Comment on decision theory

A comment I made on social media last year about why MIRI cares about making progress on decision theory:


We aren’t working on decision theory in order to make sure that AGI systems are decision-theoretic, whatever that would involve. We’re working on decision theory because there’s a cluster of confusing issues here (e.g., counterfactuals, updatelessness, coordination) that represent a lot of holes or anomalies in our current best understanding of what high-quality reasoning is and how it works.

As an analogy: it might be possible to build a probabilistic reasoner without having a working understanding of classical probability theory, through sufficient trial and error. (Evolution “built” humans without understanding probability theory.) But you’d fundamentally be flying blind when it comes to designing the system — to a large extent, you couldn’t predict in advance which classes of design were likely to be most promising to consider, couldn’t look at particular proposed designs and make good advance predictions about safety/​capability properties of the corresponding system, couldn’t identify and address the root causes of problems that crop up, etc.

The idea behind looking at (e.g.) counterfactual reasoning is that counterfactual reasoning is central to what we’re talking about when we talk about “AGI,” and going into the development process without a decent understanding of what counterfactual reasoning is and how it works means you’ll to a significantly greater extent be flying blind when it comes to designing, inspecting, repairing, etc. your system. The goal is to be able to put AGI developers in a position where they can make advance plans and predictions, shoot for narrow design targets, and understand what they’re doing well enough to avoid the kinds of kludgey, opaque, non-modular, etc. approaches that aren’t really compatible with how secure or robust software is developed.

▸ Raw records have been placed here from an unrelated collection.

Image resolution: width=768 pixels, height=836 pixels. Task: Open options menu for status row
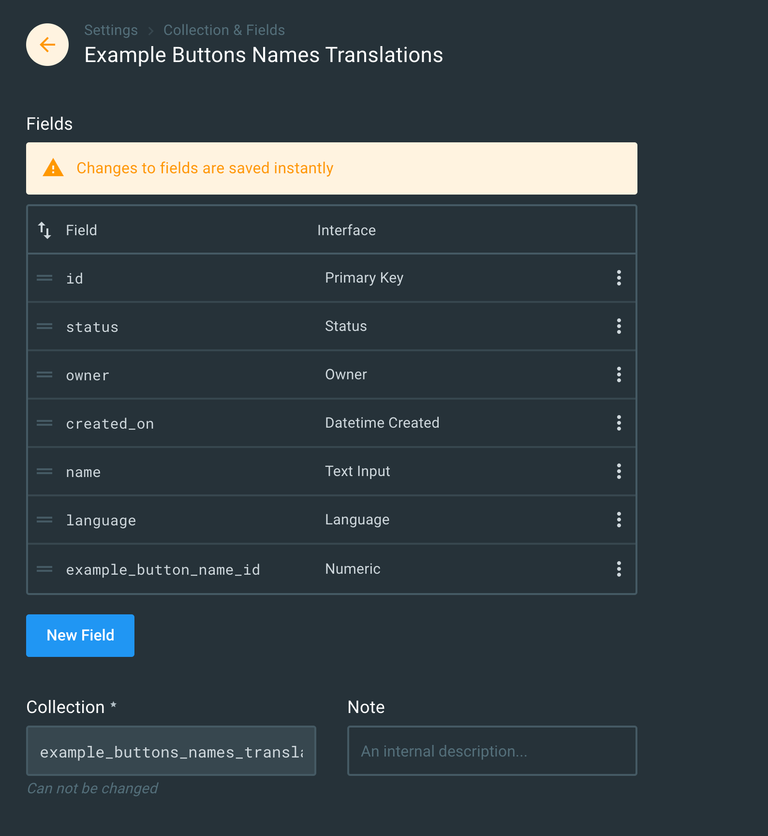click(618, 326)
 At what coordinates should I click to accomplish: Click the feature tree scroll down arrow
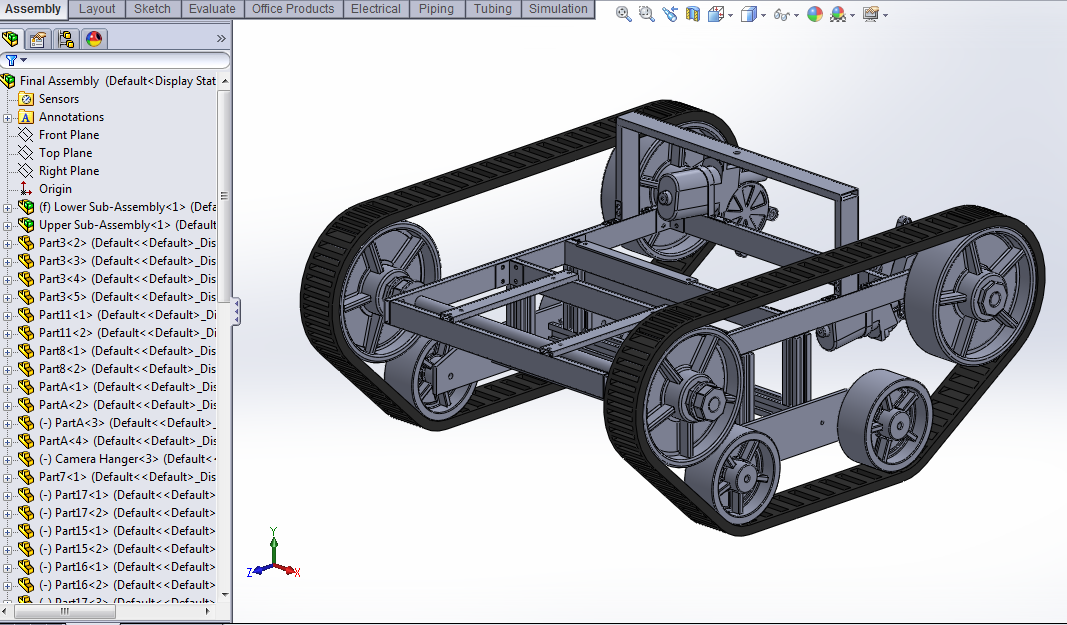pyautogui.click(x=225, y=595)
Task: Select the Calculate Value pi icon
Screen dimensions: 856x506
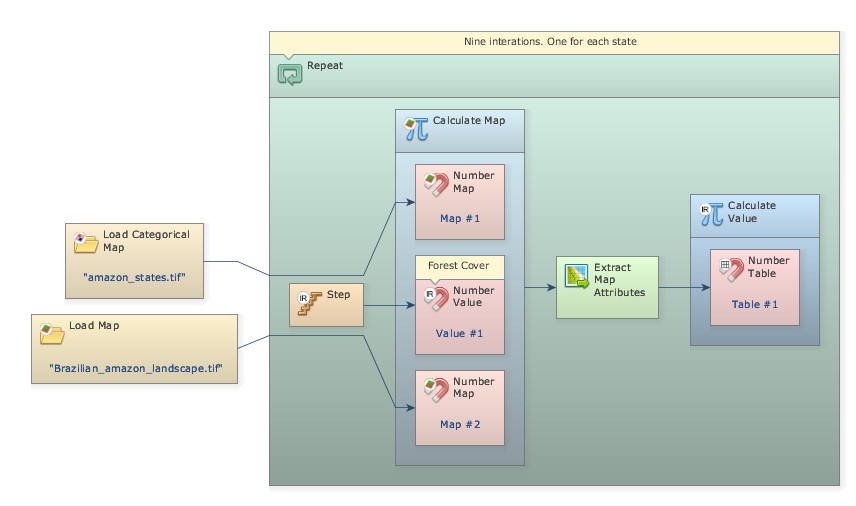Action: click(x=711, y=212)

Nate’s way of articulating it:

The reason why I care about logical uncertainty and decision theory problems is something more like this: The whole AI problem can be thought of as a particular logical uncertainty problem, namely, the problem of taking a certain function f : QR and finding an input that makes the output large. To see this, let f be the function that takes the AI agent’s next action (encoded in Q) and determines how “good” the universe is if the agent takes that action. The reason we need a principled theory of logical uncertainty is so that we can do function optimization, and the reason we need a principled decision theory is so we can pick the right version of the “if the AI system takes that action...” function.

The work you use to get to AGI presumably won’t look like probability theory, but it’s still the case that you’re building a system to do probabilistic reasoning, and understanding what probabilistic reasoning is is likely to be very valuable for doing that without relying on brute force and trial-and-error. Similarly, the work that goes into figuring out how to design a rocket, actually building one, etc. doesn’t look very much like the work that goes into figuring out that there’s a universal force of gravity that operates by an inverse square law; but you’ll have a vastly easier time approaching the rocket-building problem with foresight and an understanding of what you’re doing if you have a mental model of gravitation already in hand.

In pretty much the same way, developing an understanding of roughly what counterfactuals are and how they work won’t get you to AGI, and the work of implementing an AGI design won’t look like decision theory, but you want to have in mind an understanding of what “AGI-style reasoning” is (including “what probabilistic reasoning about empirical propositions is” but also “what counterfactual reasoning is”, “what probabilistic reasoning about mathematical propositions is”, etc.), and very roughly how/​why it works, before you start making effectively irreversible design decisions.


Eliezer adds:

I do also remark that there are multiple fixpoints in decision theory. CDT does not evolve into FDT but into a weirder system Son-of-CDT. So, as with utility functions, there are bits we want that the AI does not necessarily generate from self-improvement or local competence gains.